2. HFT has an advantage for cold-start users and items. However, this hypothesis is shown through 2/3 categories (movies, music). Do you have any explanation why it does not work in the Book category case ? How about other categories, like Beer, Clothing, etc. ?
A:
1. Yeah, the two models are similar, but not directly comparable (for one, CTR is not predicting ratings). To compare the two you'd have to make some modifications to CTR, it's not clear how best to do that.
I wouldn't say that CRT does things one way while HFT doing things inversely, there's a one-to-one correspondence between factors and topic distributions in HFT: one does not "generate" the other, but rather a single parameter simultaneously defines both.
2. The cold-start plots were hard to generate in a nice way. To generate these plots, you need items that show up only a few times in the training set, but enough times in the test set to generate statistically significant results. Although the plots are nice and smooth on the biggest datasets, they get pretty noisy on the smaller ones. There are also certain other factors that may be at play, for instance products with only 1-2 reviews may be somehow different from products with many reviews (e.g. niche products versus mainstream products), so it can be hard to compare the two. From memory, results were similar on other datasets, but much noisier.
As for the book category, I'm not so sure. Books are a bit unique in the sense that people discuss a lot of things that aren't evaluative (e.g. the plot of the book). There are also loads of products with only 1-2 reviews. That means to get good performance *on average across the whole corpus* the model will be very reliant on review text (which is beneficial for products with few reviews), at the expense of poor performance on products with many reviews (in which case having a lot of ratings is more reliable than having a lot of text). If you were to train the same model only on books with >10 reviews, the model would behave quite differently (e.g. it would rely less on the corpus likelihood).
Long story short I suspect that this result in the case of books is simply due to the statistics of how much of the corpus consists of "new" products versus products with many reviews. I think some careful modifications to how the regularizer works might address this.

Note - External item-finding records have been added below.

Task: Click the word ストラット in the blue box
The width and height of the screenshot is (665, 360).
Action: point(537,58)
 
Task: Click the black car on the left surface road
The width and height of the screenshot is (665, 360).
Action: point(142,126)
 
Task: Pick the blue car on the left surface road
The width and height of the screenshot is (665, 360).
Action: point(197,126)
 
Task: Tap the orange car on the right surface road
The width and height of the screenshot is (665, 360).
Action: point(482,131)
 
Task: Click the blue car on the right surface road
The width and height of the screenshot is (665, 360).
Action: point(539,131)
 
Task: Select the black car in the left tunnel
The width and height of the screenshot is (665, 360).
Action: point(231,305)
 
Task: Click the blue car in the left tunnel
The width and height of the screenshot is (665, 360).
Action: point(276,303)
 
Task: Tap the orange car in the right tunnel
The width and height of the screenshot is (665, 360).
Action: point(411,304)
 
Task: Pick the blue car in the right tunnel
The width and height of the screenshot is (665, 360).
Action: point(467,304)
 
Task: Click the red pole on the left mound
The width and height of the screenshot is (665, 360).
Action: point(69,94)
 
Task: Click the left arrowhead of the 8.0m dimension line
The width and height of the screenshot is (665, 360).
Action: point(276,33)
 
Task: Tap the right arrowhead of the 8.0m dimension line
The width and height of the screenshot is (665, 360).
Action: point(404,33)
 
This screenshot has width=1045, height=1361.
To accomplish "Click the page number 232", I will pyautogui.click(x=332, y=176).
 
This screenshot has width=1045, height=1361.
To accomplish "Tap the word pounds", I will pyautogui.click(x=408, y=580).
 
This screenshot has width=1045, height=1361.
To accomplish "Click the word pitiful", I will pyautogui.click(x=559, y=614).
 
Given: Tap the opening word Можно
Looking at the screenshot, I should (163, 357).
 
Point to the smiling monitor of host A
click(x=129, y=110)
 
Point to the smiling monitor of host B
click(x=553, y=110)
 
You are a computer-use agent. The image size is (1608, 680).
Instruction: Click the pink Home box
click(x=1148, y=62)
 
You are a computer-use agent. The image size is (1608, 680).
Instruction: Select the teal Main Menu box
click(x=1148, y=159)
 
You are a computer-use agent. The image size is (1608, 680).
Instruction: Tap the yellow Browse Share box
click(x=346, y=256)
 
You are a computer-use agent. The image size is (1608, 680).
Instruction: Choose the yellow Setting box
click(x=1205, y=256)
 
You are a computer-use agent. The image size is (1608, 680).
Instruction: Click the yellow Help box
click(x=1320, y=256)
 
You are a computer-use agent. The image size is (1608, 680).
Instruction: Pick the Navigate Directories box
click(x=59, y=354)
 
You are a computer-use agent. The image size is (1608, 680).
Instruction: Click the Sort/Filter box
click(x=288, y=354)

==================================================
Q:
First of all I need to know how to get the propertise of each user and business in your existing code. I have tried several times but failed. Could you please tell me the way to get it?
A:
To save the item representations you'll want to do something like
for (int i = 0; i < nItems; i ++)
{
printf("%s", corp->rItemIds[i].c_str());
for (int k = 0; k < K; k ++)
printf(" %f", gamma_item[i][k]);
printf("\n");
}
Same thing for users.
==================================================
Q:
I am trying to do some evaluation work on your HFT model. I wish to extract the words distribution over topics and topic distribution over items, i.e., phi and theta respectively. Seems that you have already answered how to extract the phi. Could you please tell me how to get the topics proportion of each item?
A:
Note that gamma_i determines the topic proportions via the softmax function in eq. 4. If you get the code to spit out kappa and gamma that will be enough to compute the topic proportions.